Talbert challenges the form critics directly on their arguments that the Gospels cannot be ancient biographies due to their mythic structure, their cultic-function, and their world-negating attitude (3, 6). Thus, chapters 2 and 3 argue that the Synoptic Gospels presuppose the narrative structure that informed the stories about the Immortals from their unusual birth to their postmortem ascent and the Fourth Gospel relies on the katabasis-anabasis pattern (descent-ascent) of a divine being (e.g. Lady Wisdom, angels). Chapter 4 looks at how biographical subjects may be recipients of cultic devotion. Chapter 5 contends that the evangelist’s expectation of the eschatological denouement of history did not lead them to reject the world with its profane literature and, like other biographers, the evangelists employed mixed materials (e.g. parables, aretalogies, and wisdom sayings) to correct one-sided distortions of a historical subject’s legacy. He answers further objections: the static characterization techniques employed by the evangelists are no different from the flat characters in other biographies (3), not all ancient biographies were elite literature as the popular Life of Aesop was as much of a bibliography as Plutarch’s Lives (4), and it seems odd to set Luke-Acts apart as historiography from the genre of the other Gospels (6).

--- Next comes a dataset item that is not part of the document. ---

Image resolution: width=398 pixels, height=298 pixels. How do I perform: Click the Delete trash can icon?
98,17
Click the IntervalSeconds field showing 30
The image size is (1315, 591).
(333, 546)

Talbert’s work is most famous for offering a new typology of ancient biographies that aimed to replace Friedrich Leo’s classification of biographies under the labels Encomium (e.g. Isocrates, Evander; Xenophon, Agesilaus; Tacitus, Agricola), Peripatetic (e.g. Plutarch, Parallel Lives), Alexandrian or grammarian (e.g. Seutonius, Lives of the Twelve Caesars), and Romance (e.g. Life of Aesop) (92-3). Talbert’s typology is based on function:

  • Type A biographies offer a pattern to copy (Lucian, Demonax) (94).
  • Type B biographies correct a false image of a subject (Xenophon, Memorabilia; Philodemus, Epicurus, Philostratus, Apollonius of Tyana; Porphyry, Pythagoras) (94-95).
  • Type C biographies seek to discredit a subject (e.g. Lucian, Passing of Peregrinus; Alexander the False Prophet) (95).
  • Type D biographies address concerns about a subject’s successors (Diogenes, Lives of Eminent Philosophers) (95-96).
  • Type E biographies legitimate or offers the hermeneutical key for understanding a subject’s teachings (Porphyry, Plotinus) (96).

Talbert would place the biographies of rules in all of the categories except for type D (96-97). Philosophical Schools may use type C to discredit rival teachers, B to rehabilitate a philosopher in response to a rival school’s polemic, or D to claim to be true successors of a philosopher (105-6). Mark’s Gospel fits type B in polemicizing against distorted Christologies that neglect Jesus’ mission to suffer and is informed by the structure of the Immortals (134). The two volume work Luke-Acts belongs to type D as a succession narrative about the church after Easter and type B in that it refutes imminent eschatological expectations (107-8, 134). Matthew’s Gospel corresponds to type E in legitimating and interpreting Jesus’ life and teaching and type B in correcting deficient Christological views that overlooked Jesus’ fulfillment and fidelity to the Hebrew Scriptures (108, 134). Finally, John’s Gospel also exemplifies type B in correcting lower Christological views by presenting Jesus as a descending-ascending redeemer (135).